Clockout vs WasMeant
Clockout focuses on networking while WasMeant is built around friendship. Both are available in 1 city — here’s how they compare.
Side-by-side comparison · Updated 2026
At a glance
Pricing
Both Clockout and WasMeant fall in the $$ price range. Clockout: Free to join (application required), Clockout Gold ~$8-28/month, $2 per RSVP. WasMeant: ~$19 per dinner ticket + cost of your meal.
Format & matching
Clockout uses groups of Varies, compared to WasMeant’s 4 per table, and both use algorithm-based matching.
How they work
Clockout: Download the app and submit an application — Clockout's concierge team reviews every profile, so there's a waitlist (or you can skip it with a friend's invite code). Once accepted, build your profile with your career info, interests, and goals. Browse thousands of professional clubs and local events — mixers, galas, brunch clubs, rooftop socials — and RSVP to what sounds good. The AI-powered intro engine also recommends people you should meet based on your goals and industry. There's a gamified streak system that rewards consistent engagement.
WasMeant: Head to wasmeant.com and create an account. You'll fill out a personality questionnaire covering your interests, values, and social energy — takes about 10 minutes. Once your profile is complete, purchase a one-time dinner ticket ($18.99). Then pick which Friday dates work for you and start the group search. WasMeant's algorithm builds a balanced group of four people with compatible personalities. You'll get the restaurant name and details by email once your group is confirmed — usually 24 hours before. Show up Friday at 7 PM, sit down, and spend the evening with three strangers at a curated spot in Manhattan, Brooklyn, or Williamsburg.
What to love
Clockout: AI-powered introductions match you with people aligned to your professional goals. Massive community — 4,500+ clubs and groups across industries. Application-based vetting keeps the quality of members intentional. Gamified streaks and rewards make networking feel less like a chore. Events range from casual brunches to curated galas — something for every comfort level.

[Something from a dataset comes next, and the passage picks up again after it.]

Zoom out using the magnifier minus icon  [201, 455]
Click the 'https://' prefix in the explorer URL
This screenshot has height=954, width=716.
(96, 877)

WasMeant: Algorithmic matching based on a real personality questionnaire — not random groupings. Small groups of four keep conversations intimate and comfortable. No app download required — sign up and manage everything on the website. Pay-per-dinner model with no subscription or auto-renewal. Restaurant selection is curated for atmosphere, not hype.
Reality check
Clockout: The waitlist and application process means you can't just sign up and go tonight. Clockout Gold subscription ($8-28/month) plus $2 per RSVP adds up fast if you're active. Heavily skews Gen Z — professionals in their 30s+ may feel out of place. New York-centric energy, with uneven community density in smaller cities.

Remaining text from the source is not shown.